Work to complete:
a – Extract the stretch of the Mostar detour account from "We had stopped" through "from our detour.", word for word.
b – Using the Mostar detour account, answer each of the following:
(i) Next to what did the travelers park for the night on the Croatian coast?
(ii) What name is given to the medieval tombstones of Herzegovina?
(iii) From which hill was the limestone for the tombstones cut?
c – Give what follows the last sentence of the Mostar detour account, continuing it from there.

Page extract:
◆ ◆ ◆ ◆ ◆
Detour to Mostar

From the coast we drove inland to visit Mostar with its famous bridge, but also a necropolis with medieval tomb stones and a Dervish monastery, the Blagaj tekke.

We had stopped for the night at the coast of Croatia, next to a church and cemetery from where we had a nice view and spent a very quiet night. (42.970553,17.509092) The next morning we left the coast and drove inland where we soon crossed the border into Bosnia and Herzegovina.
Parking for the night

Crossing the border into Bosnia and Herzegovina

I had read that medieval tombstones called stećci in the area of Herzegovina are on the UNESCO World Heritage List and I found out that a good place to see some is at Radimlja. So we made another little detour from our detour.

The tombstones are from the 14th and 15th century with lovely ornaments, some with lines, rosettes or simple symbols, others with scenes of hunting or tournaments. Male figures with a raised hand and arrow and bow are connected to members of the ruling family. The stećci were made of limestone cut from Ošanići hill, trimmed and then moved to the necropolis for final work and ornamentation.
◆ ◆ ◆ ◆ ◆
Information shown:

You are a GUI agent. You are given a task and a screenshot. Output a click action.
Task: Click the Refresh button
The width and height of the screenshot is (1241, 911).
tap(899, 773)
◆ ◆ ◆ ◆ ◆
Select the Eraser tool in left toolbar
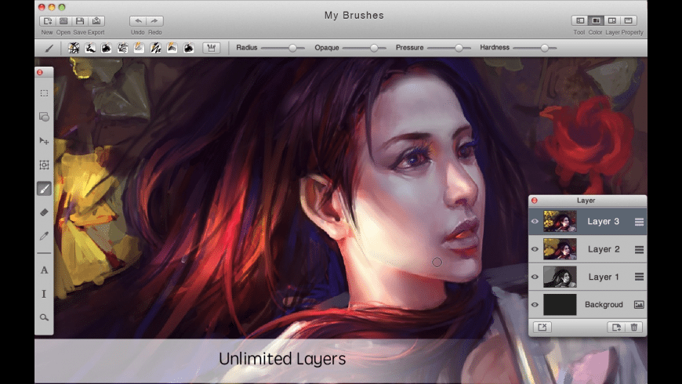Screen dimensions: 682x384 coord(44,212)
◆ ◆ ◆ ◆ ◆
Answers:
a –
We had stopped for the night at the coast of Croatia, next to a church and cemetery from where we had a nice view and spent a very quiet night. (42.970553,17.509092) The next morning we left the coast and drove inland where we soon crossed the border into Bosnia and Herzegovina.
Parking for the night

Crossing the border into Bosnia and Herzegovina

I had read that medieval tombstones called stećci in the area of Herzegovina are on the UNESCO World Heritage List and I found out that a good place to see some is at Radimlja. So we made another little detour from our detour.

b –
(i) A church and cemetery.
(ii) Stećci.
(iii) Ošanići hill.

c –
Flower of the Day

Our next detour was to Blagaj where a river emerges from a cliff and a famous tekke sits just underneath the rocks. On the way we could admire how the wind decorated the landscape with a lot of plastic which was left to fly around until it got caught by a bush or fence.

Rubbish collection on strike ?

Finally we reached Blagaj, which has a big parking from where we walked a little further up the river until we reached the dervish monastery.

Blagaj tekke

The Blagaj Tekke was built very soon after Ottoman rule was established in Herzegovina, around about 1520. A tekke is a building designed specifically for gatherings of a Sufi brotherhood and is a place for spiritual retreat and character reformation. The buildings are tucked into the natural surroundings, next to the cliffs and the source of the Buna river. Some of the buildings have been preserved to this day.

Calling for prayer

A scarf was provided for female visitors

Roof at the bath of the monastery

The spring of the Buna river behind us

Blagaj tekke from the other side of the river

Coffee at the river
Finally we reached the main goal of our detour from the coast: Mostar. It is situated on the Neretva River and is the fifth-largest city of Bosnia-Herzegovina. Mostar was named after the bridge keepers (mostari) who in the medieval times guarded the Stari Most (Old Bridge) over the Neretva.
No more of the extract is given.